To apply the Chinese remainder theorem, I need to prove that $(\pi)+(\overline \pi)=1$. Let $\pi=a+bi$. Then I need to show that $1\in (a+bi)+(a-bi)$. But I don't see why this must be true. The RHS contains $2a$, but $a,b\in \mathbb Z$, why should it contain $1$?
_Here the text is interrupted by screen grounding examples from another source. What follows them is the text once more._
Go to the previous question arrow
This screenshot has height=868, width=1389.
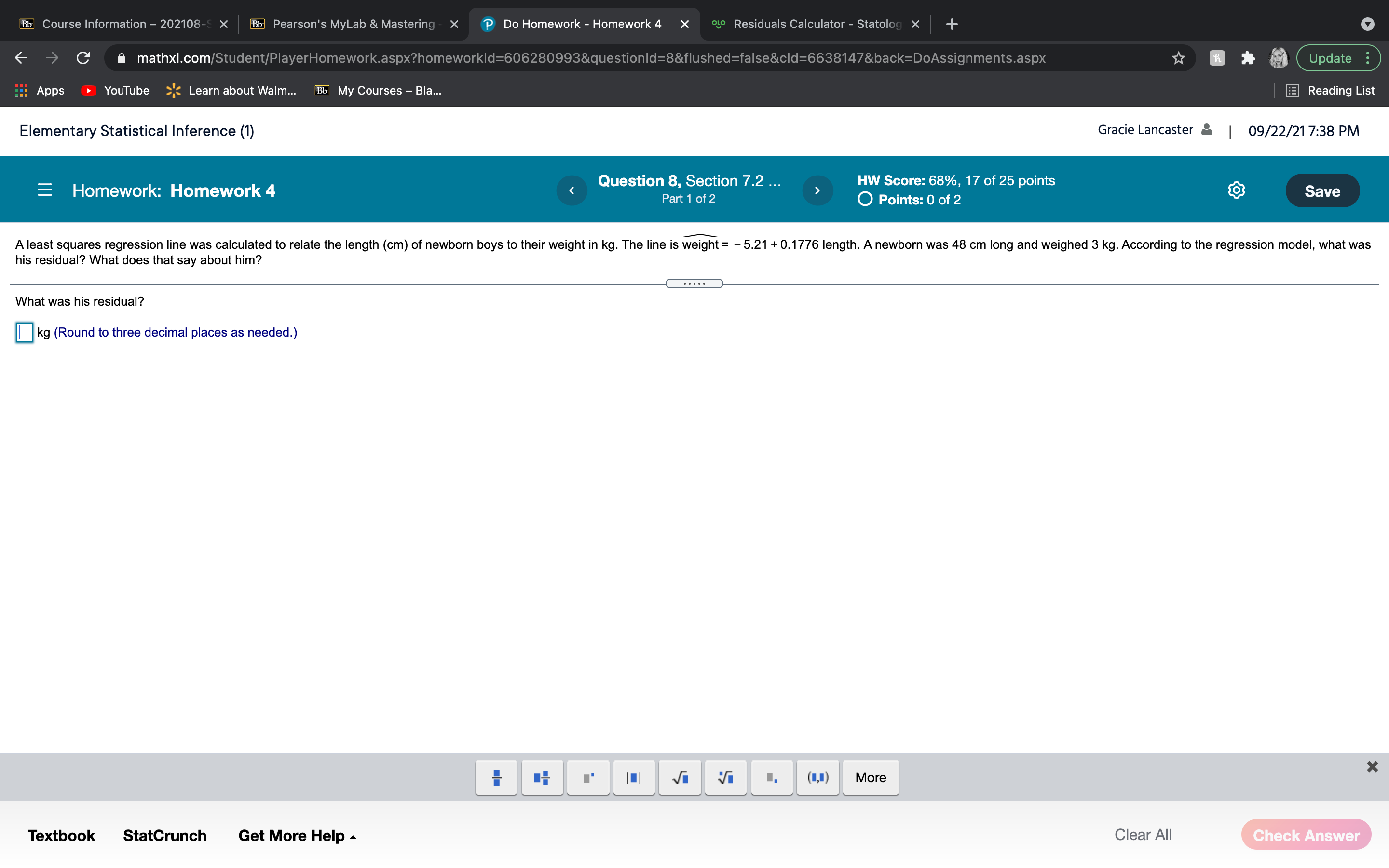572,190

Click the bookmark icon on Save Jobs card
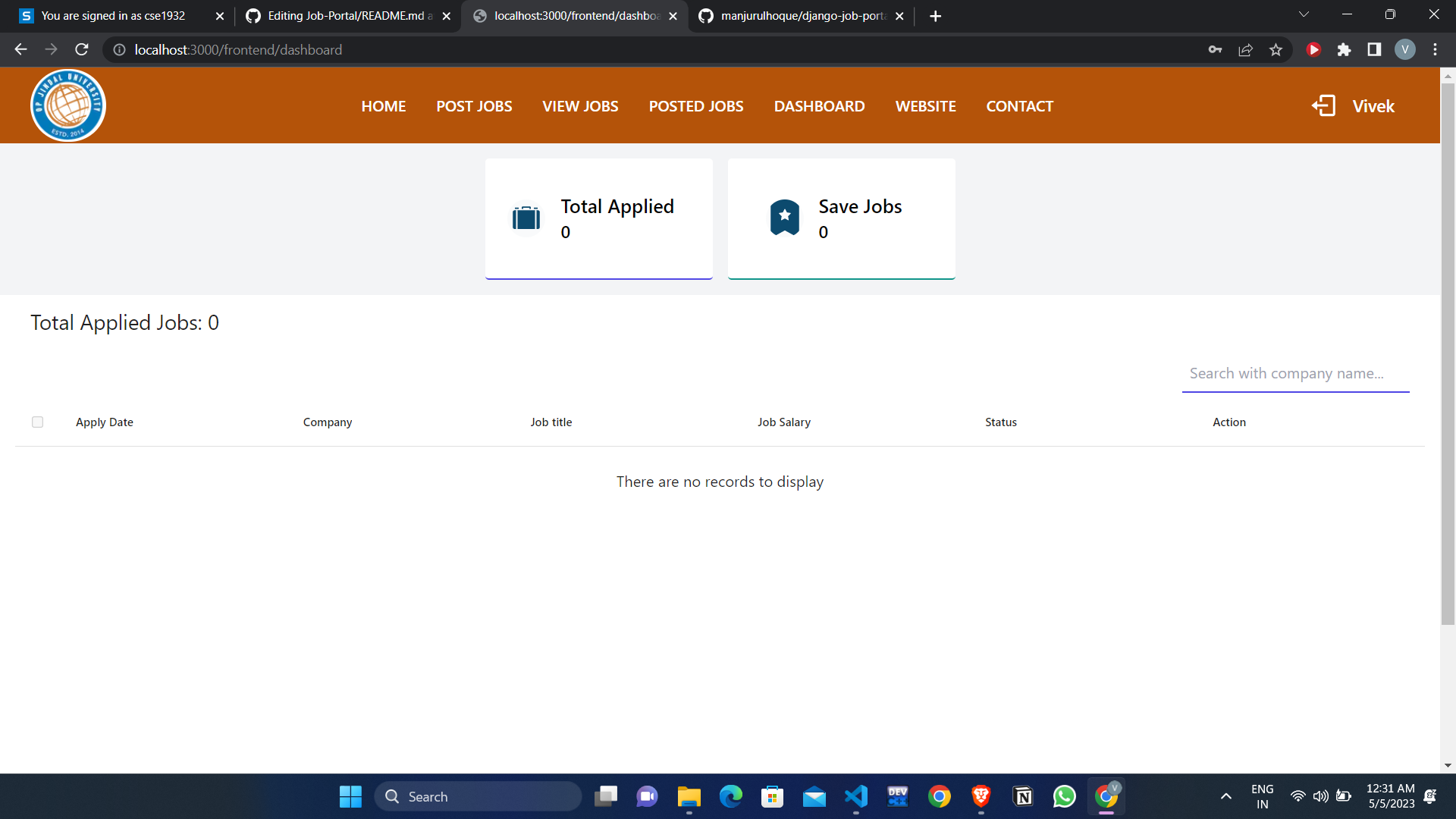[x=784, y=218]
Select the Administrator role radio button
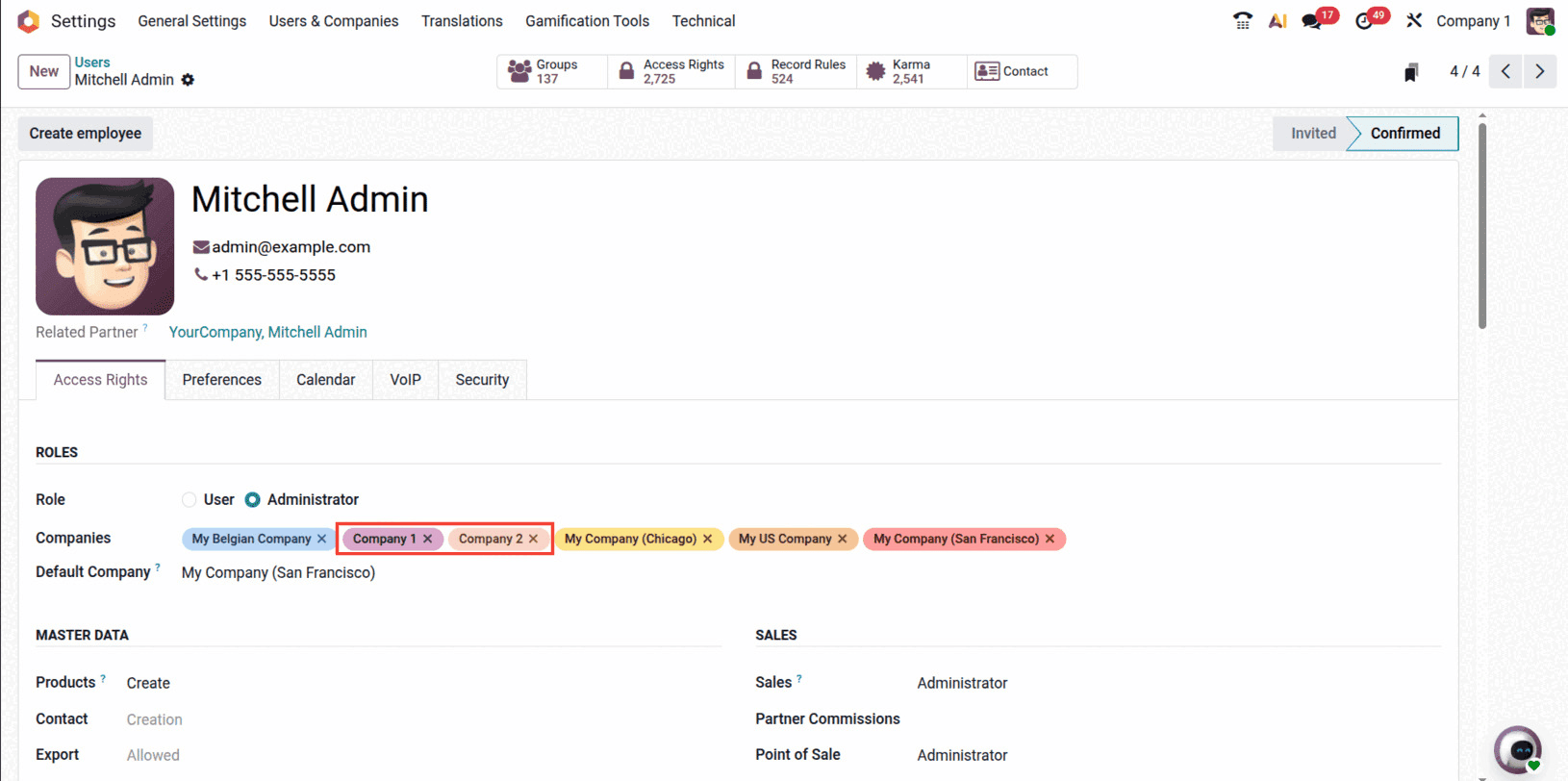 pyautogui.click(x=253, y=500)
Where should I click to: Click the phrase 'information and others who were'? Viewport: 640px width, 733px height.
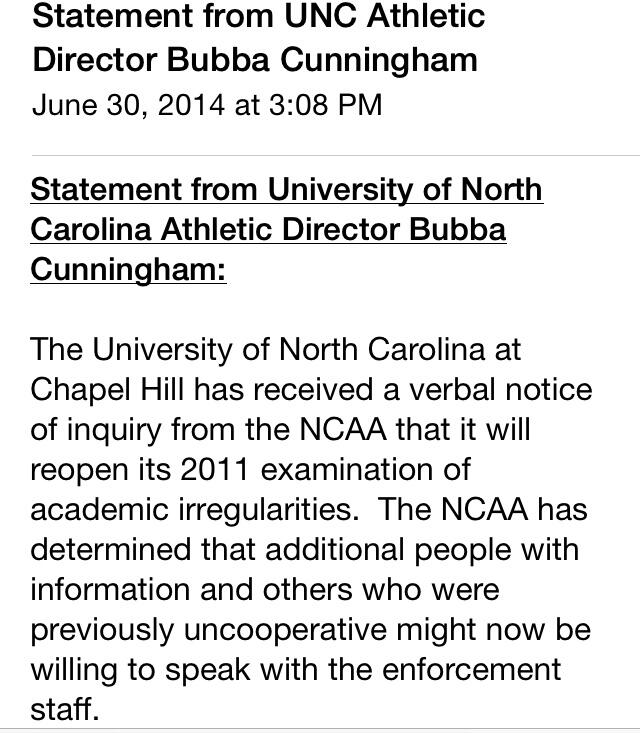pos(265,589)
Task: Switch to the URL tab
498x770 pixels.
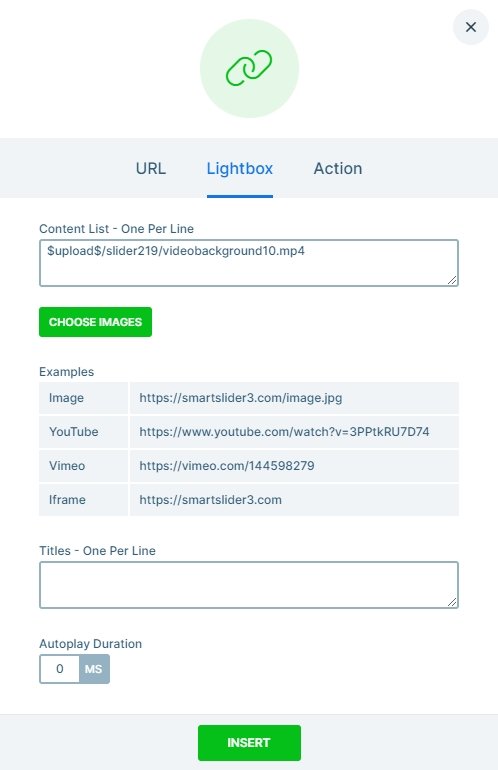Action: (151, 168)
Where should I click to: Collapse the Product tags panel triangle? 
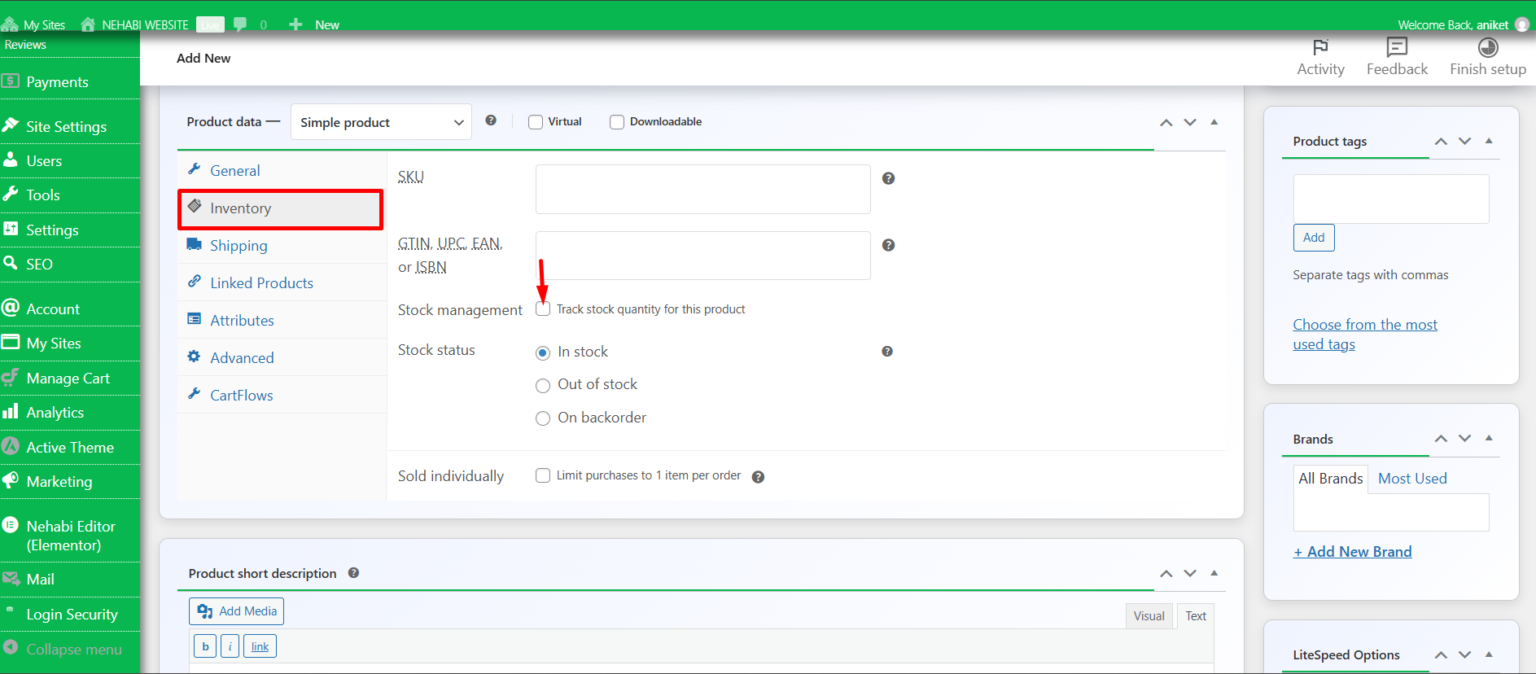[1489, 141]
Further, $\pi,\overline \pi$ are irreducible (=prime), so the factors are fields. But how do I show that they contain $p $ elements? According to the question, I'm supposed to deduce it from the fact that $\mathbb Z[i]/(p)$ has order $p^2$. Can I show the latter by saying that $\mathbb Z[i]/(p)\simeq \mathbb Z_p[x]/(x^2+1)=\{x+iy:x,y\in \mathbb Z_p\}$? And then, am I supposed to conclude that since neither of the factors $\mathbb Z[i]/(a\pm bi)$ has order $1$, each of them must have order $p$?